Em 2013, em resposta a uma petição ao Supremo Tribunal de Justiça de Israel sobre a utilização de fósforo branco em Gaza, os militares israelitas declararam que deixariam de utilizar fósforo branco em áreas povoadas, excepto em duas situações restritas que revelaram apenas aos juízes. Na decisão do tribunal, a juíza Edna Arbel disse que as condições “tornariam o uso de fósforo branco uma exceção extrema em circunstâncias altamente particulares”. Embora esta decisão não representasse uma mudança oficial na política, o Juiz Arbel apelou aos militares israelitas para realizarem um “exame completo e abrangente” e adoptarem uma directiva militar permanente.

Os ataques com armas incendiárias lançadas por via aérea em áreas civis são proibidos pelo Protocolo III da Convenção sobre Armas Convencionais (CCW). Embora o protocolo contenha restrições mais fracas para armas incendiárias lançadas no solo, todos os tipos de armas incendiárias produzem ferimentos horríveis. O Protocolo III aplica-se apenas a armas “projetadas principalmente” para provocar incêndios ou causar queimaduras e, portanto, alguns países acreditam que exclui certas munições polivalentes com efeitos incendiários, nomeadamente aquelas que contêm fósforo branco.

A Human Rights Watch e muitos estados há muito que apelam à colmatação destas lacunas no Protocolo III. Estes ataques deverão dar ímpeto aos apelos de pelo menos duas dezenas de países para que a Reunião dos Estados Partes da CCAC reserve tempo para discutir a adequação do Protocolo III. A próxima reunião está marcada para novembro, nas Nações Unidas, em Genebra.

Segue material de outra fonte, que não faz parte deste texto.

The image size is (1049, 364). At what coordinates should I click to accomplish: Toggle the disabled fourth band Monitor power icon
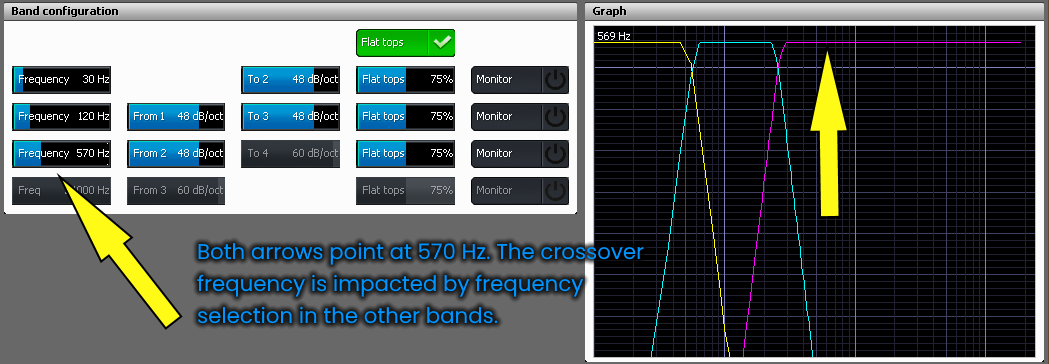[x=555, y=191]
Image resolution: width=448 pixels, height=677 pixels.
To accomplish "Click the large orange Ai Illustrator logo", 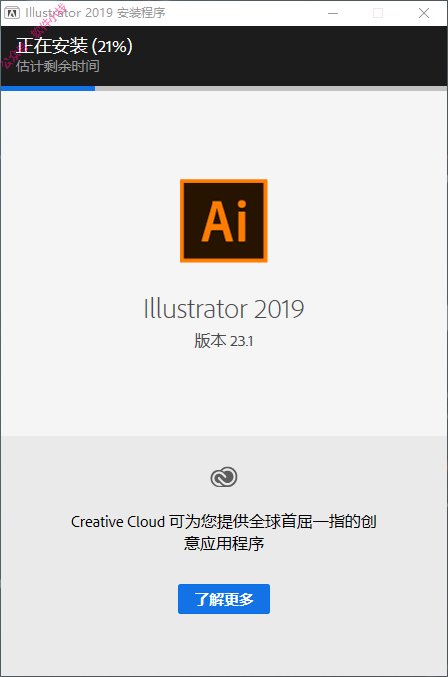I will click(x=224, y=221).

A Palestina aderiu ao Protocolo III em 5 de janeiro de 2015, e o Líbano em 5 de abril de 2017, enquanto Israel não o ratificou.

“Para evitar danos aos civis, Israel deveria parar de usar fósforo branco em áreas povoadas”, disse Fakih. “As partes em conflito deveriam fazer tudo o que puderem para poupar os civis de mais sofrimento.”